Record extracts:
◇ ◇ ◇
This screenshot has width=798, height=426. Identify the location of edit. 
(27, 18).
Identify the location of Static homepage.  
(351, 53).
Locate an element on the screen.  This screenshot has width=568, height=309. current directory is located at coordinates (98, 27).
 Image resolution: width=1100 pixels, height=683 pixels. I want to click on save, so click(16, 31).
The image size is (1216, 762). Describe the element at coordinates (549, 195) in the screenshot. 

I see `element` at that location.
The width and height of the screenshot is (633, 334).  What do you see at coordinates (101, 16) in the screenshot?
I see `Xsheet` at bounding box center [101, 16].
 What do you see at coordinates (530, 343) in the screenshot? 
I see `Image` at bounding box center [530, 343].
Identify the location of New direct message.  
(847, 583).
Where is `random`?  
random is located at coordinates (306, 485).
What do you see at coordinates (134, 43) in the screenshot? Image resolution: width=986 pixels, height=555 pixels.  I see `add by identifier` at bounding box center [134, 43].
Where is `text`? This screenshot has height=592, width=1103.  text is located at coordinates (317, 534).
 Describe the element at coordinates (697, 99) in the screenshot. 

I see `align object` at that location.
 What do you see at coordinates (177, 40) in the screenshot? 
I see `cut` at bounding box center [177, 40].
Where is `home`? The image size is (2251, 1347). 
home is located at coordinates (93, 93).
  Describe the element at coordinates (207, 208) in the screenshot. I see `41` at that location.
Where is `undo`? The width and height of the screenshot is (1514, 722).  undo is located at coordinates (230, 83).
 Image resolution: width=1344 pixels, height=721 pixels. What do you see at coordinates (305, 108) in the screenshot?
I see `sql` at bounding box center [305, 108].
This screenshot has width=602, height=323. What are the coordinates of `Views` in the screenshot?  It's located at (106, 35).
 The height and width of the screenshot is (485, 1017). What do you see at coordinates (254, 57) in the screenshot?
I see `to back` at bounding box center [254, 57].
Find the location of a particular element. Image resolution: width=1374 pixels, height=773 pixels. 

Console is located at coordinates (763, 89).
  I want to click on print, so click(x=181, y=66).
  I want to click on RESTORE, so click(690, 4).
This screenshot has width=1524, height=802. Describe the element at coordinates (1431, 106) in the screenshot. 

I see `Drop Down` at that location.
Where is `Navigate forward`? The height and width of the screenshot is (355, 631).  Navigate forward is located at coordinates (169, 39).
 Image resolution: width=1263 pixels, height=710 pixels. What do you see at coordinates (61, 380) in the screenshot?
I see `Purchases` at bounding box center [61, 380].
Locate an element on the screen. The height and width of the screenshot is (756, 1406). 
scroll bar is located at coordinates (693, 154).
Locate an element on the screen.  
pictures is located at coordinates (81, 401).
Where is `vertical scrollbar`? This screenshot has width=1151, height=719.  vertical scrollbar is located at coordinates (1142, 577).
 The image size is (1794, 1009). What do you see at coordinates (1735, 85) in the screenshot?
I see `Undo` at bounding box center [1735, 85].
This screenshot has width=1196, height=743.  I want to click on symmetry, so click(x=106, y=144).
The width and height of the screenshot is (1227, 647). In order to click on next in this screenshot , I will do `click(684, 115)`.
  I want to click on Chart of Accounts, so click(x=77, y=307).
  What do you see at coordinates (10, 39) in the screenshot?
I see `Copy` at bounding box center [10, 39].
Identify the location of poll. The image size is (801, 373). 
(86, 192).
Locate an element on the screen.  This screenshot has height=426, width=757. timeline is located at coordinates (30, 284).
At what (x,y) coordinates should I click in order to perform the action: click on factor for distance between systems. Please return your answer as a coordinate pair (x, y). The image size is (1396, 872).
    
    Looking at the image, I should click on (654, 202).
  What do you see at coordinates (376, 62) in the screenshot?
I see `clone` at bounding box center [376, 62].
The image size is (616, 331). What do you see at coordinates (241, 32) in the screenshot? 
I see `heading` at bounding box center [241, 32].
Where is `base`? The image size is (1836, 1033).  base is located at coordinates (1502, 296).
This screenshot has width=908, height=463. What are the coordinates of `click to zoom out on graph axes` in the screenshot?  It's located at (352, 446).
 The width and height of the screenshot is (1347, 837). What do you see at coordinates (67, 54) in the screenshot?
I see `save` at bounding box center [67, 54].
◇ ◇ ◇
What you have to do: Copy out, word for word, the lines above from the one containing "The width and height of the screenshot is (1227, 647)." through the one containing "center [10, 39].", including both of those lines.

The output:
The width and height of the screenshot is (1227, 647). In order to click on next in this screenshot , I will do `click(684, 115)`.
  I want to click on Chart of Accounts, so click(x=77, y=307).
  What do you see at coordinates (10, 39) in the screenshot?
I see `Copy` at bounding box center [10, 39].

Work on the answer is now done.